### Problem to work on
The lines below, all of them, should be returned exactly as they appear.

=== Excerpted records ===

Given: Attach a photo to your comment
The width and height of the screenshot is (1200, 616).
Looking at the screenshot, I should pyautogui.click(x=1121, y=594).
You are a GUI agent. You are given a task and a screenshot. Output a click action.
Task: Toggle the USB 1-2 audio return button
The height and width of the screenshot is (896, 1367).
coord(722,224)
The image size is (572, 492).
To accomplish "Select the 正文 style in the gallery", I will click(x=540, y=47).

===

### Answer
Given: Attach a photo to your comment
The width and height of the screenshot is (1200, 616).
Looking at the screenshot, I should pyautogui.click(x=1121, y=594).
You are a GUI agent. You are given a task and a screenshot. Output a click action.
Task: Toggle the USB 1-2 audio return button
The height and width of the screenshot is (896, 1367).
coord(722,224)
The image size is (572, 492).
To accomplish "Select the 正文 style in the gallery", I will click(x=540, y=47).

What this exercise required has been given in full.